Para parte da doutrina, a suspensão temporária de participação em licitação e impedimento de contratar abrange apenas o órgão ou entidade pública que houver aplicado a sanção. Essa tese fundamenta-se no argumento de que o art. 87, III, da Lei 8.666/93 refere-se à “Administração”, sendo que a própria lei, em seu art. 6º, XI e XII, estabeleceu definições precisas para os termos “Administração Pública” e “Administração”. Senão vejamos:
Art. 87. Pela inexecução total ou parcial do contrato a Administração poderá, garantida a prévia defesa, aplicar ao contratado as seguintes sanções:
[...]
III - suspensão temporária de participação em licitação e impedimento de contratar com a Administração, por prazo não superior a 2 (dois) anos;
IV - declaração de inidoneidade para licitar ou contratar com a Administração Pública enquanto perdurarem os motivos determinantes da punição ou até que seja promovida a reabilitação perante a própria autoridade que aplicou a penalidade, que será concedida sempre que o contratado ressarcir a Administração pelos prejuízos resultantes e após decorrido o prazo da sanção aplicada com base no inciso anterior. [grifos nossos]
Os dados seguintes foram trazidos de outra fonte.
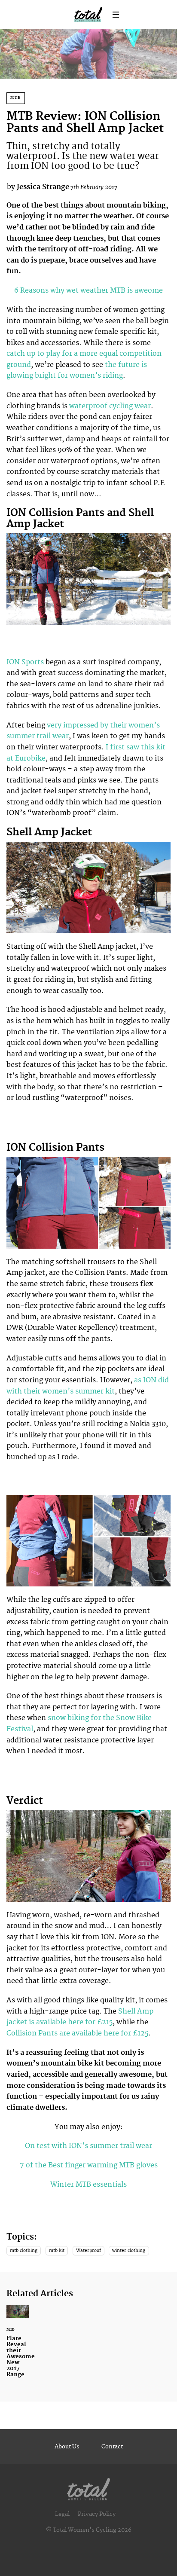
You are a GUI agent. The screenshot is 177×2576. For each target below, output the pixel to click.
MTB (15, 97)
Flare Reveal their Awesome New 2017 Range (17, 2346)
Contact (112, 2446)
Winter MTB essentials (88, 2184)
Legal (62, 2514)
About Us (67, 2446)
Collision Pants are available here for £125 (77, 2033)
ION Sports (25, 662)
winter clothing (128, 2250)
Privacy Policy (97, 2514)
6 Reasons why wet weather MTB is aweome (88, 290)
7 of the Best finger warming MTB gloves (89, 2165)
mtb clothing (23, 2250)
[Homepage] (88, 2487)
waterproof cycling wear (110, 406)
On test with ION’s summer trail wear (88, 2146)
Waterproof (88, 2250)
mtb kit (56, 2250)
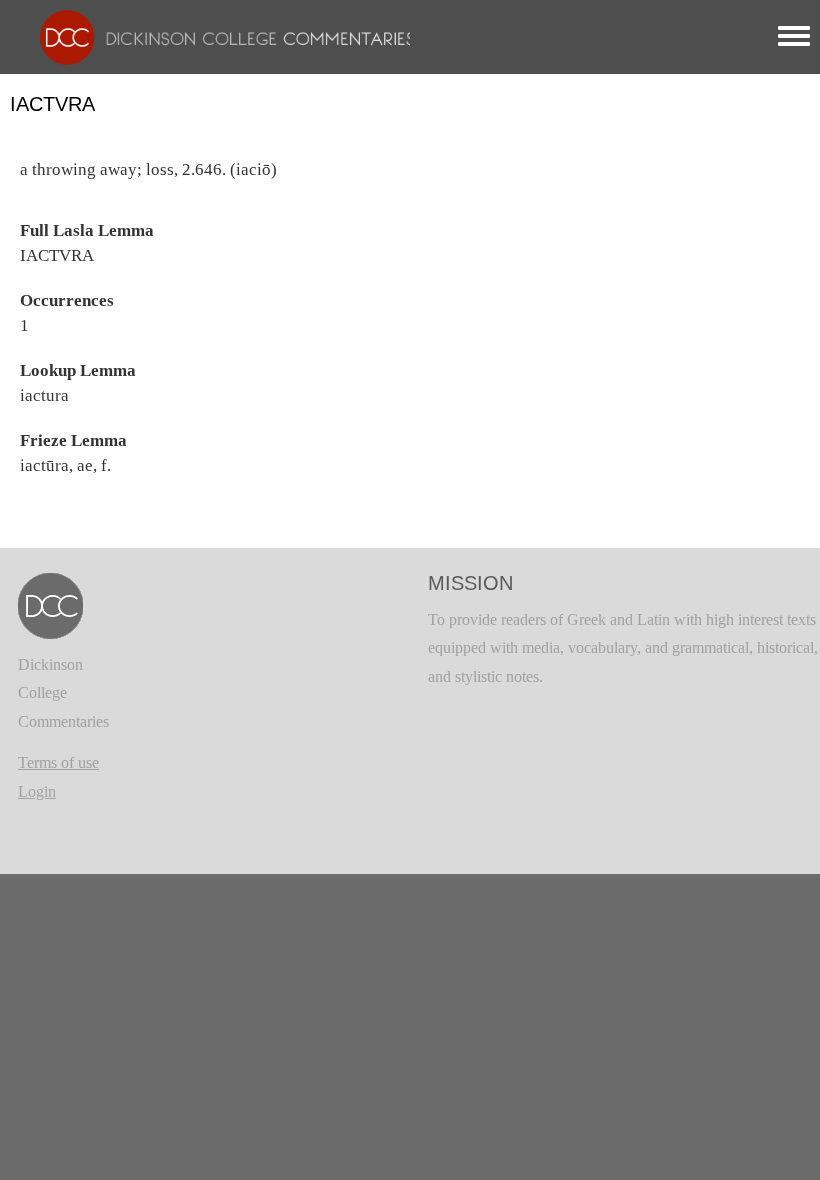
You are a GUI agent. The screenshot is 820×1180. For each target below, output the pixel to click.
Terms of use (58, 762)
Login (37, 791)
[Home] (217, 35)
Art. 6º. Para os fins desta Lei, considera-se:
[...]
XI - Administração Pública - a administração direta e indireta da União, dos Estados, do Distrito Federal e dos Municípios, abrangendo inclusive as entidades com personalidade jurídica de direito privado sob controle do poder público e das fundações por ele instituídas ou mantidas;
XII - Administração - órgão, entidade ou unidade administrativa pela qual a Administração Pública opera e atua concretamente; [grifos nossos]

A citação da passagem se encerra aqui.